[Python-Dev] SEC: Spectre variant 2: GCC: -mindirect-branch=thunk -mindirect-branch-register

Fri Sep 21 02:24:52 EDT 2018

On Thu, Sep 20, 2018 at 2:10 PM Wes Turner <wes.turner at gmail.com> wrote:
>
> On Thursday, September 20, 2018, Stefan Ring <stefanrin at gmail.com> wrote:
>>
>> On Tue, Sep 18, 2018 at 8:38 AM INADA Naoki <songofacandy at gmail.com> wrote:
>>
>> > I think this topic should split to two topics: (1) Guard Python
>> > process from Spectre/Meltdown
>> > attack from other process, (2) Prohibit Python code attack other
>> > processes by using
>> > Spectre/Meltdown.
>>
>> (3) Guard Python from performance degradation by overly aggressive
>> Spectre "mitigation".
>
>
> > Spectre has the potential of having a greater impact on cloud providers than Meltdown. Whereas Meltdown allows unauthorized applications to read from privileged memory to obtain sensitive data from processes running on the same cloud server, Spectre can allow malicious programs to induce a hypervisor to transmit the data to a guest system running on top of it.
> - Private SSL certs
> - Cached keys and passwords in non-zeroed RAM
> - [...]
>
> https://en.wikipedia.org/wiki/Spectre_(security_vulnerability)

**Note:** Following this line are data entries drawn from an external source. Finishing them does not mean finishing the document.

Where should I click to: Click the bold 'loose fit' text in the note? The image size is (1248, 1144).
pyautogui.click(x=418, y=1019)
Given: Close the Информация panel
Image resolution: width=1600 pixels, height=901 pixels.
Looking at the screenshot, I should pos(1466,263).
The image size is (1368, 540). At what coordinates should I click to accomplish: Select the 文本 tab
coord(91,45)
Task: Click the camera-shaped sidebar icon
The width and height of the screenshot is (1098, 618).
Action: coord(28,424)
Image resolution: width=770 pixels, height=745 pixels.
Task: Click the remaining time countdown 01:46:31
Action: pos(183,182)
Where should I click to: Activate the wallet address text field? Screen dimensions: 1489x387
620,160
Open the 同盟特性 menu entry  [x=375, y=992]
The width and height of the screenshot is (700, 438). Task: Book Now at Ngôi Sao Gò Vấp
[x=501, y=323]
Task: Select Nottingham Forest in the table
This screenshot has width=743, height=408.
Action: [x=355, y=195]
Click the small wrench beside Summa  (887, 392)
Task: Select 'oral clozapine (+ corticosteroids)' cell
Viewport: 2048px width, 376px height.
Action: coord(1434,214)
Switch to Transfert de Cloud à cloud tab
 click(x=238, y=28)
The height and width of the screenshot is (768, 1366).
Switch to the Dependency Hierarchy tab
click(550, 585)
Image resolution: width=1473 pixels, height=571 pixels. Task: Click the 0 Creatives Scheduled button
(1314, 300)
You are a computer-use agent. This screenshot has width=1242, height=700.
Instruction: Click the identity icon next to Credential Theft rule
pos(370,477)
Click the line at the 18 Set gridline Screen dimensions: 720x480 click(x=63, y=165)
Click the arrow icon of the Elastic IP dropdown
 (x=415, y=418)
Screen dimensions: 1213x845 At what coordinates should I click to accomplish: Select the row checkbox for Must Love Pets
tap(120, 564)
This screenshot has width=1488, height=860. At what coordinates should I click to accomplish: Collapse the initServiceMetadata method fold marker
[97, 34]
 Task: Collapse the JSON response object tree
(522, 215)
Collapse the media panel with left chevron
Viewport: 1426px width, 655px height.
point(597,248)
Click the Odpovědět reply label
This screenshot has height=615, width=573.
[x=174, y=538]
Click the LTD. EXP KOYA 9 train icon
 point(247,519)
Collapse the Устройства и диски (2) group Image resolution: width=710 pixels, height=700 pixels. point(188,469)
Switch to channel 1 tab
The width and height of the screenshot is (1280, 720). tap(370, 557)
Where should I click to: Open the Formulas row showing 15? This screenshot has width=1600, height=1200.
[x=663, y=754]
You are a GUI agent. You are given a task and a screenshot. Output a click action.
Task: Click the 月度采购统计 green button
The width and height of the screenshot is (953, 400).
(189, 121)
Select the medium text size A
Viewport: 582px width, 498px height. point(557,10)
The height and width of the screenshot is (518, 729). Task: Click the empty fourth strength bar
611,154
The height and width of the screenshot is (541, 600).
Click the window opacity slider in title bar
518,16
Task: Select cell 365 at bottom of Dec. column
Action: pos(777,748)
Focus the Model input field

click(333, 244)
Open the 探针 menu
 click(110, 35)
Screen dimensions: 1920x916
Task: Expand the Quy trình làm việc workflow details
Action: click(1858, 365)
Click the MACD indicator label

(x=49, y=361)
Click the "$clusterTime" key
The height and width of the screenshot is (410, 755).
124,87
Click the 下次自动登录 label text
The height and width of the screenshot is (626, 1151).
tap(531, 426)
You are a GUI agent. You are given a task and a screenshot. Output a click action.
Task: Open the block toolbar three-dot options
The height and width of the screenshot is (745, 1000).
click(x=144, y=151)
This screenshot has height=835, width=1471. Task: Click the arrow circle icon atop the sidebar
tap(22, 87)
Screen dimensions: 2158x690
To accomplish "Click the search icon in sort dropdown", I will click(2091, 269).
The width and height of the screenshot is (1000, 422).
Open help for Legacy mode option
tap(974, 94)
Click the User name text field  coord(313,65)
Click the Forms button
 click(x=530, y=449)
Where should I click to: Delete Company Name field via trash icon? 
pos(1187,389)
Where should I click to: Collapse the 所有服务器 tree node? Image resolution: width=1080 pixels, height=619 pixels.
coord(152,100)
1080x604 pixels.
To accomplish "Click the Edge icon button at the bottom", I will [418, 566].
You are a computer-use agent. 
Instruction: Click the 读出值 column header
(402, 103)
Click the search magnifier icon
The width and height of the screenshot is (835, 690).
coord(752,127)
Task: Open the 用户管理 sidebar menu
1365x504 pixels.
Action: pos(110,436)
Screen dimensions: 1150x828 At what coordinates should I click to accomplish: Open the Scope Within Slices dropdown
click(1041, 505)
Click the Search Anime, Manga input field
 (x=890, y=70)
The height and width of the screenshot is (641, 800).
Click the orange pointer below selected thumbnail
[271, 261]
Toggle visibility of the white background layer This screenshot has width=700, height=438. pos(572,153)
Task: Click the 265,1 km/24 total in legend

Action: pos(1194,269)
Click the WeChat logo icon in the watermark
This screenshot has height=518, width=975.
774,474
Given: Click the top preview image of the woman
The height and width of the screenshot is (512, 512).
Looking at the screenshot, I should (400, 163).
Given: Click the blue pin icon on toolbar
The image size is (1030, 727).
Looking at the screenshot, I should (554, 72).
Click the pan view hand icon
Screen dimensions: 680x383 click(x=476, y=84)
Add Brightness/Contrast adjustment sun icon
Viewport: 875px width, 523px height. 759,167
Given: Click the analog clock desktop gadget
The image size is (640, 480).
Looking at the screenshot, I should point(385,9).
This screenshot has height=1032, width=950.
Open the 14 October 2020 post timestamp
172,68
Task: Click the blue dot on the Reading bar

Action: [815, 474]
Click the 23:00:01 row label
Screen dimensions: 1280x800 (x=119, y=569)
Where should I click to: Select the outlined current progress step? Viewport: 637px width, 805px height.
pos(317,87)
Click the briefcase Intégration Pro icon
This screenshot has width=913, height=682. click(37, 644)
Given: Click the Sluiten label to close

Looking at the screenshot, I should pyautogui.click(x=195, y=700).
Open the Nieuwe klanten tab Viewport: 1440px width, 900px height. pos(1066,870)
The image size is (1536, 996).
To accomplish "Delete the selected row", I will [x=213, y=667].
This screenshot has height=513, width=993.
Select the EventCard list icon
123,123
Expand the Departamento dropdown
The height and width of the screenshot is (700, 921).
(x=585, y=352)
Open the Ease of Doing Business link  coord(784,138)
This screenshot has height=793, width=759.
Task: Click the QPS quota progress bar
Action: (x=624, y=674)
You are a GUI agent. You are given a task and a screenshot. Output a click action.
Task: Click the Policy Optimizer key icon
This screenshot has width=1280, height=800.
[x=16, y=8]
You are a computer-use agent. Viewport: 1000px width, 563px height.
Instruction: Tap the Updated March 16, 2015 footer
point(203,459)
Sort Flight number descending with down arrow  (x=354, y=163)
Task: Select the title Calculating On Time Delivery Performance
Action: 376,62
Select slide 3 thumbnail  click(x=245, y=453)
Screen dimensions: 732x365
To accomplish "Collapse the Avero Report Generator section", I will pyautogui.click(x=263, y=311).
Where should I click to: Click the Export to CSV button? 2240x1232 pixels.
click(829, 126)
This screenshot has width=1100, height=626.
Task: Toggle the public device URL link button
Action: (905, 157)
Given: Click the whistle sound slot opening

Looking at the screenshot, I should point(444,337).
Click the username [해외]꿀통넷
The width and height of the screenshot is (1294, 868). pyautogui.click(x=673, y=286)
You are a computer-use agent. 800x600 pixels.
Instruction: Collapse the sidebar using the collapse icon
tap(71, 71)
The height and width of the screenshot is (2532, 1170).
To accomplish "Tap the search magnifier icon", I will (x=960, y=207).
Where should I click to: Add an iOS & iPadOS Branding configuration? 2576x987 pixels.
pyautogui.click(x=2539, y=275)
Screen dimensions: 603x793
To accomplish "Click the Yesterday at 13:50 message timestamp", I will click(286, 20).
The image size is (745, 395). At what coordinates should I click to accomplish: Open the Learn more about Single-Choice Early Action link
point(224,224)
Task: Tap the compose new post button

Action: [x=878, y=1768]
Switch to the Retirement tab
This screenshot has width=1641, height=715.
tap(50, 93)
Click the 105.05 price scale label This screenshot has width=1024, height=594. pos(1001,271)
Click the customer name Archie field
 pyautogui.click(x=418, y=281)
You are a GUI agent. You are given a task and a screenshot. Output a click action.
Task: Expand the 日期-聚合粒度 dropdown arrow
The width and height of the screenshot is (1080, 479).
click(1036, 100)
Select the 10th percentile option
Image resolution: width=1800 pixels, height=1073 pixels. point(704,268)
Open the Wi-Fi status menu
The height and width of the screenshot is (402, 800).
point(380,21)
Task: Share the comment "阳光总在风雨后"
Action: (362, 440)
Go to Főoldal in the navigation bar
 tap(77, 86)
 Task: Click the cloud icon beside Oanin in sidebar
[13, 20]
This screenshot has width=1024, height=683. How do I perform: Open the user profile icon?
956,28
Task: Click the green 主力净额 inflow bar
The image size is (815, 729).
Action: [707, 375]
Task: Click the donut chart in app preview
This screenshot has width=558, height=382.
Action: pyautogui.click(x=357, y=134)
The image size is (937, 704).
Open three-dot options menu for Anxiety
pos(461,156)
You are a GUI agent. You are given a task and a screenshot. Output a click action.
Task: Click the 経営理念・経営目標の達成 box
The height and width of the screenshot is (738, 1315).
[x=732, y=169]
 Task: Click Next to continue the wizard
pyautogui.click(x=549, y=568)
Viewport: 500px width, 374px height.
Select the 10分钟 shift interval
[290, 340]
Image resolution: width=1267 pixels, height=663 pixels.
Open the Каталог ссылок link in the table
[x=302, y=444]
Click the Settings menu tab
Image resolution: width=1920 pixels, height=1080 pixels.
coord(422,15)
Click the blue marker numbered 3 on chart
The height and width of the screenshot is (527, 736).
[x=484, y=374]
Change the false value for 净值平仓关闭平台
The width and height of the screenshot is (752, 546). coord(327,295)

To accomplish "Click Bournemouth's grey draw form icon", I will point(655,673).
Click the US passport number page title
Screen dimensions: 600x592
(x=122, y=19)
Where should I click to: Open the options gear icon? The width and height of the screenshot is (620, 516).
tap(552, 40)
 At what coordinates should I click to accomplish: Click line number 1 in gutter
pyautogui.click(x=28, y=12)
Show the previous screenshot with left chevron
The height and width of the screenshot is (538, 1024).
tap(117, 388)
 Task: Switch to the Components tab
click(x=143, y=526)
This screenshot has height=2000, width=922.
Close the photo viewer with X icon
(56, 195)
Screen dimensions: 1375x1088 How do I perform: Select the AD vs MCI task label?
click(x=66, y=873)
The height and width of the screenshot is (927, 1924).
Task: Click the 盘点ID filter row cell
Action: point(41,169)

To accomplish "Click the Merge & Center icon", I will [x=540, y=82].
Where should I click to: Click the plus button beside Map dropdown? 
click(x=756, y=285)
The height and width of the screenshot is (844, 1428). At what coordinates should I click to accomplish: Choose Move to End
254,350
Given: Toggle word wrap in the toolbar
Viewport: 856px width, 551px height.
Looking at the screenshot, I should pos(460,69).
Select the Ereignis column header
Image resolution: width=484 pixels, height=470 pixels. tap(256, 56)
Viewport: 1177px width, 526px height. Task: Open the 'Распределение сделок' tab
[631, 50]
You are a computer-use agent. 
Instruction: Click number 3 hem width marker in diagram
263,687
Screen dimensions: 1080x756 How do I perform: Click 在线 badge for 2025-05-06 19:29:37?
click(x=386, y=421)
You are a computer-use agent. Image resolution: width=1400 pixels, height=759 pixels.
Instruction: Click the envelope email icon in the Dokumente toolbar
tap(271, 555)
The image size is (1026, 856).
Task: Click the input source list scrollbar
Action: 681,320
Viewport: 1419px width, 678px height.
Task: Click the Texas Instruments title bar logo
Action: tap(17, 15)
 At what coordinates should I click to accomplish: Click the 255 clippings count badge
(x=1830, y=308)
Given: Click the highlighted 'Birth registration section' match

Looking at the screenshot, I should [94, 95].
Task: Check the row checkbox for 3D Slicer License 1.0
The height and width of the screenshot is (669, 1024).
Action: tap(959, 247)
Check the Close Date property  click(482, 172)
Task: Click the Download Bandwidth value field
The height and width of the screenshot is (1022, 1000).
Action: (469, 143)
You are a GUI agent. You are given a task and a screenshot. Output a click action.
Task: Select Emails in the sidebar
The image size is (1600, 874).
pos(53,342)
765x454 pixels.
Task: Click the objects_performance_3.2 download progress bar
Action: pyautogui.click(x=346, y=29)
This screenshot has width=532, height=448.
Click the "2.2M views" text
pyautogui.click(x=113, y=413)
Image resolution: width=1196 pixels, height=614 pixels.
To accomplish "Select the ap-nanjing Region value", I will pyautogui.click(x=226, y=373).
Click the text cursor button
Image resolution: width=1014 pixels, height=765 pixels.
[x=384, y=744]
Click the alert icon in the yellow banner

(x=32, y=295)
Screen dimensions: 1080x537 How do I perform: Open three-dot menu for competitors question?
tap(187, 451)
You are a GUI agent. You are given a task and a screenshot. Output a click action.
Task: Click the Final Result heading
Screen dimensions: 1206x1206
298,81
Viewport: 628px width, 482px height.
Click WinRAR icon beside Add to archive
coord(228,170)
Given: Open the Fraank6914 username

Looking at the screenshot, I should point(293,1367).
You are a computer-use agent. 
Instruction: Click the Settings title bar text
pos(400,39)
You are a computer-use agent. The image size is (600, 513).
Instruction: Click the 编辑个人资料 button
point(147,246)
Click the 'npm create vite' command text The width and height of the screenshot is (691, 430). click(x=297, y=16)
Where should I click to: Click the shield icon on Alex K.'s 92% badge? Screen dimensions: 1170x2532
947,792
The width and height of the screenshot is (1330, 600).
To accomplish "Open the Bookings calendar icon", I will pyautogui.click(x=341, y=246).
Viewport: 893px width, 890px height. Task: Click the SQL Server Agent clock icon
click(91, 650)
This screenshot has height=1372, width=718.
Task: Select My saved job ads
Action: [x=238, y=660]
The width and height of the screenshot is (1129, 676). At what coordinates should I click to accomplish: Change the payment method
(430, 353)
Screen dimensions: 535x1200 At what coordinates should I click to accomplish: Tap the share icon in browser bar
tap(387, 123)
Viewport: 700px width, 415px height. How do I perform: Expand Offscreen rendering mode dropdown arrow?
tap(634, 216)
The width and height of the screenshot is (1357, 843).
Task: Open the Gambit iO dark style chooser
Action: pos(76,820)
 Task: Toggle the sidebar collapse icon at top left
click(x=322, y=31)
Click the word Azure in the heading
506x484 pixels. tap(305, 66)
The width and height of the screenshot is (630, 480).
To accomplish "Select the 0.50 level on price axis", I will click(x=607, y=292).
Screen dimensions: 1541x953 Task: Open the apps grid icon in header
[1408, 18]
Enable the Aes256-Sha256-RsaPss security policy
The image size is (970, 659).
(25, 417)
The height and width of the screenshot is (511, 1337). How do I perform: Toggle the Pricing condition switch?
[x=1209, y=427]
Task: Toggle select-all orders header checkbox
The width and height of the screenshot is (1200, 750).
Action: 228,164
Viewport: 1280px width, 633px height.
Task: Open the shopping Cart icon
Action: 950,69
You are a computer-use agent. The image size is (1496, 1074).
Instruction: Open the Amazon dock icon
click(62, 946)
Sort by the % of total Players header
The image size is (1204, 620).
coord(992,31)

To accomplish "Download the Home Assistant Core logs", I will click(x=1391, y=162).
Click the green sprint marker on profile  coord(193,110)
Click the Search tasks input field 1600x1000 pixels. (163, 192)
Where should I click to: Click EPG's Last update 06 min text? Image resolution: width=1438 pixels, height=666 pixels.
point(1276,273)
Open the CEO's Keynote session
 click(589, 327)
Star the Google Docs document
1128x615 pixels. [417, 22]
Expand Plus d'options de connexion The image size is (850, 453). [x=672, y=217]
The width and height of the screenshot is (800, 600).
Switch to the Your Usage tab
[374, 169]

It's true that the attacks should worry cloud providers. Doesn't that
mean that companies like Amazon, Microsoft (Steve), and Docker should
have done analyses on CPython's vulnerability to these exploits?
Has/should/can anyone officially representing Python contact the
companies and ask them?

When I followed your quote to find the context, I found it uses, as
its source, a Forbes article. The source cited by THAT article is
Daniel Gruss, who was one of the researchers. Should someone from the
PSF contact the researchers? Steve says he spoke to some of them to
judge whether the proposed compiler flags would help, and decided
against it.

Absent of expert input, here's my non-expert take: That quote requires
an OS-level fix. A Python program without the proper permissions can't
do such things unless there is a vulnerability with the OS, and it is
extremely unlikely for anyone to update Python for Spectre but not
update the OS (and they'd be screwed in any case). And even if there
is a vulnerability in the OS, maybe the way to exploit it is by using
arbitrary Python execution (which you need before you can TRY to use
Spectre) on this Python interpreter. You can then write a new binary
file and run THAT, and it will be fast enough. That's not something
you can fix about CPython.

Also, (again with my understanding) the problem of Spectre and
Meltdown are that you can escape sandboxes and the like, such as the
user/kernel divide, or a software sandbox like that provided by a
JavaScript VM. For CPython to be "vulnerable" to these attacks, it
needs to have some kind of sandbox or protection to break out of.
Instead, we sometimes have sandboxes AROUND CPython (like Jupyter) or
WITHIN CPython. I don't see how it makes sense to talk about a sandbox
escape FOR CPython (yet).

Your original post linked to a discussion about Linux using those
build flags. Linux is a kernel, and has such protections that can be
bypassed, so it has something to worry about. Malicious code can be
native code, which (to my understanding) will be fast enough to
exploit the cache miss time. Here's Google's article about the
retpoline and why it helps:
https://support.google.com/faqs/answer/7625886

As of yet, you have quoted passages that have little relevance to
interpreter devs, especially non-JIT interpreters, and you have linked
to entire articles for non-experts with little relevance to
interpreter devs. This doesn't show that you have any better of an
understanding than I have, which is less than the understanding that
some of the Python devs have, and much less than what Steve has. In
short, it LOOKS like you don't know what you're talking about. If you
have a different and deeper understanding of the problem, then you
need to show it, and say why there is a problem for CPython
specifically. Or find someone who can do that for you.

> Here's one:
> https://github.com/Eugnis/spectre-attack/blob/master/Source.c
>
> Is this too slow in CPython with:
> - Coroutines (asyncio (tulip))
> - PyPy JIT *
> - Numba JIT *
> - C Extensions *
> - Cython *
>
> * Not anyone here's problem.

C extensions are obviously fast enough. I think most of the other
starred examples are fast enough, but it's probably more subtle than I
think and requires further analysis by their devs. I also think
there's something important I'm still missing about what's required
and what it can do.

I don't see what coroutines have to do with it. Coroutines are still
Python code, and they're subject to the GIL.